> **Entries for locating words and on-screen elements**
================================
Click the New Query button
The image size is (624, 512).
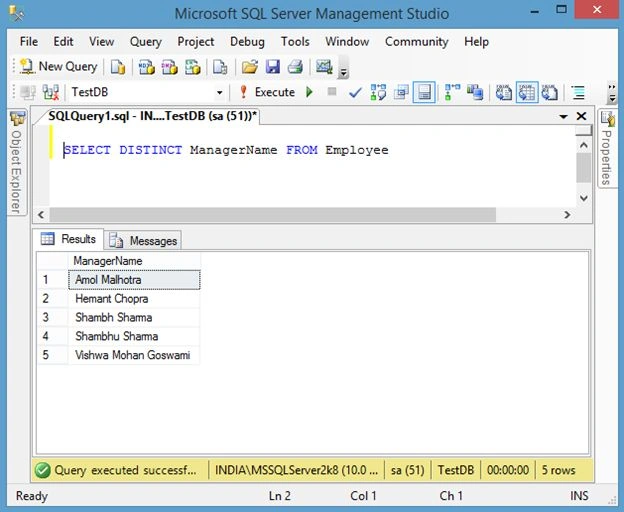pos(58,66)
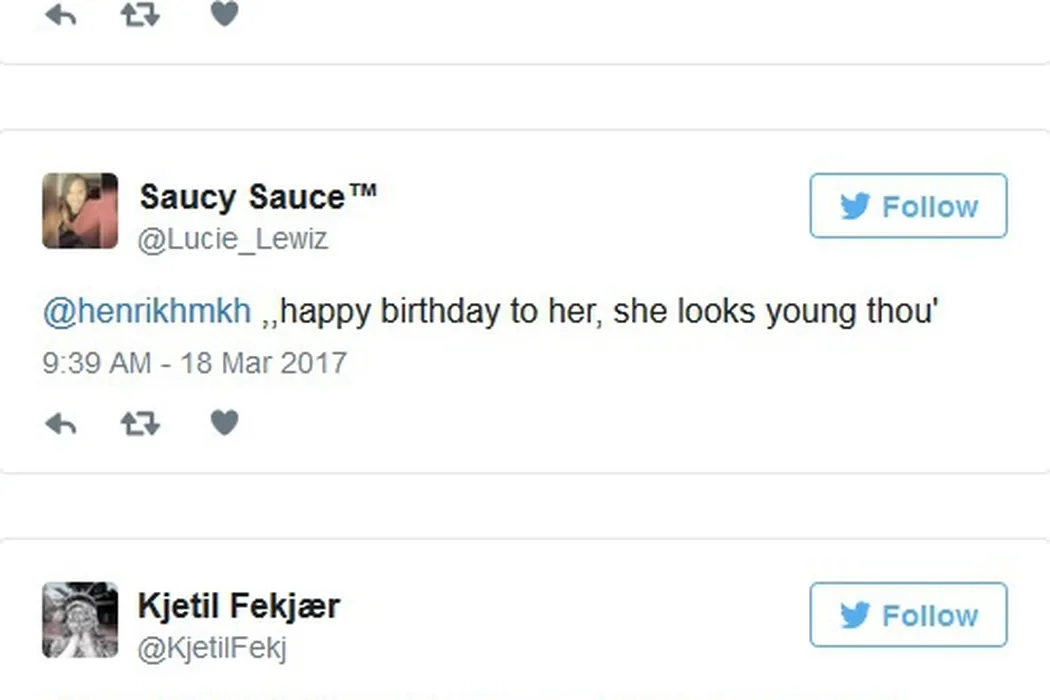
Task: Click Twitter bird in Saucy Sauce Follow button
Action: point(855,207)
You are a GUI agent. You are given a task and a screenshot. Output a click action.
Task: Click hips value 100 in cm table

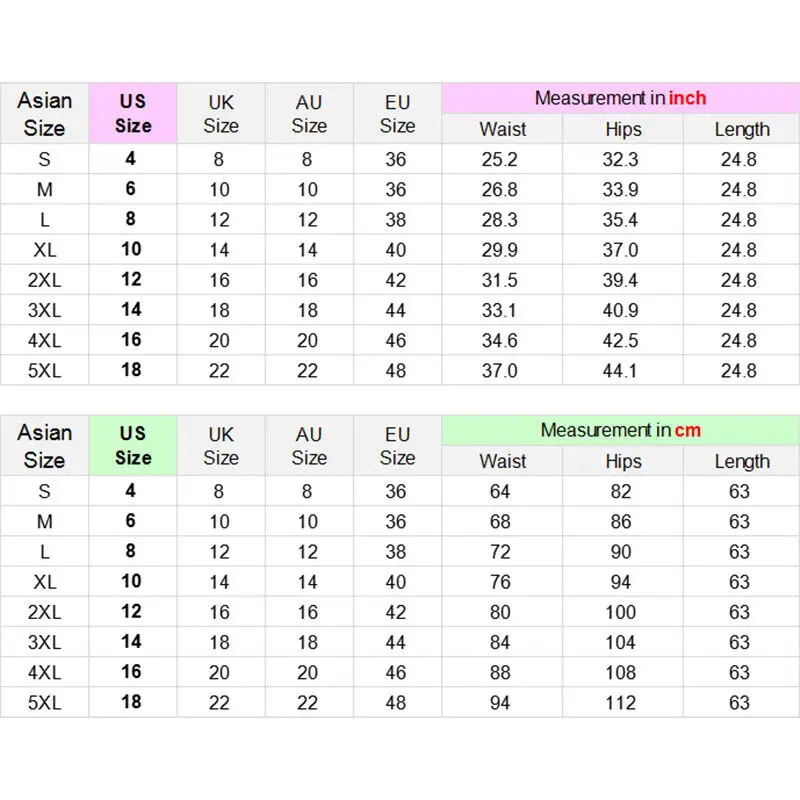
================================
> **GOAL**
Pull every line of text from the material, copying each one word for word and omitting the pictures.

> **TASK OUTPUT**
Click the New Query button
The image size is (624, 512).
pos(58,66)
Task: Click Twitter bird in Saucy Sauce Follow button
Action: point(855,207)
You are a GUI agent. You are given a task and a screenshot. Output a click action.
Task: Click hips value 100 in cm table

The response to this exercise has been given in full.